How many lines of the records below contain the word "height"? Reply with the number alone.

*Material to process*
----------------

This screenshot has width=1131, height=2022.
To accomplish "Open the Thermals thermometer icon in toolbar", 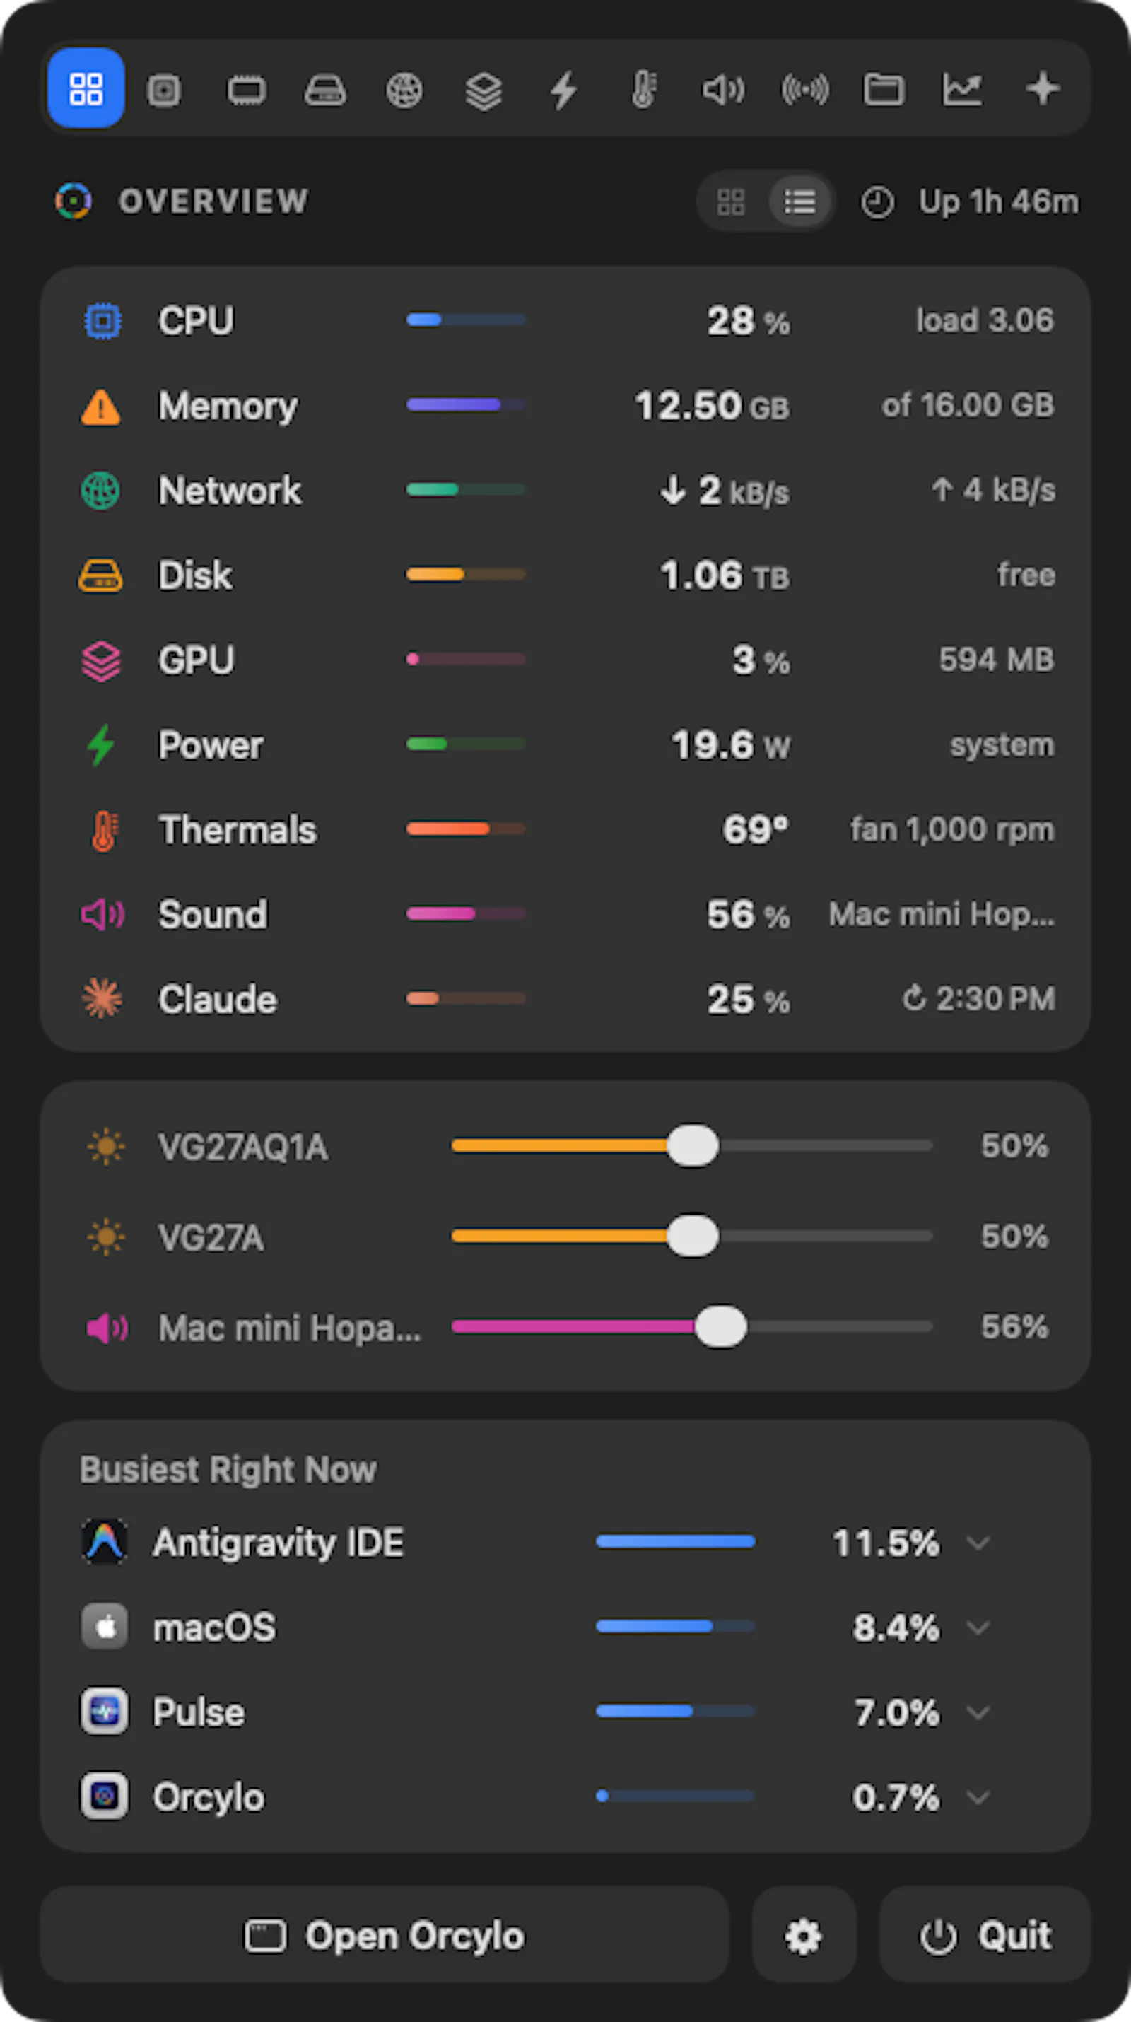I will point(644,89).
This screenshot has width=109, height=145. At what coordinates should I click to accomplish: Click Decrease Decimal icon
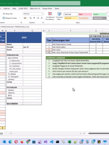coord(41,18)
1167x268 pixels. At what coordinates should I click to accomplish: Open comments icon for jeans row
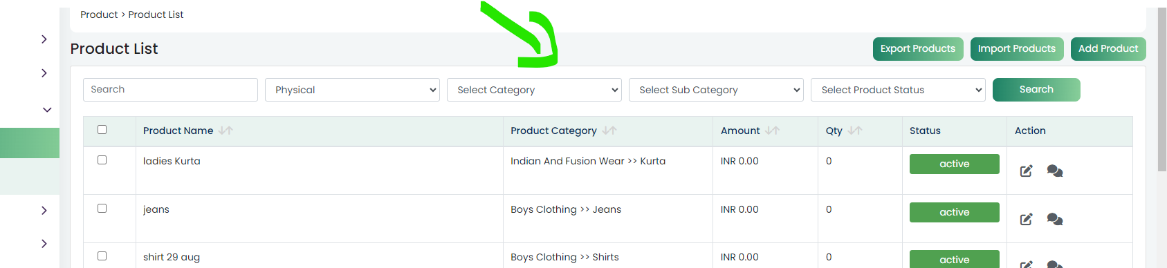(x=1055, y=219)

----------------

*Solution*
2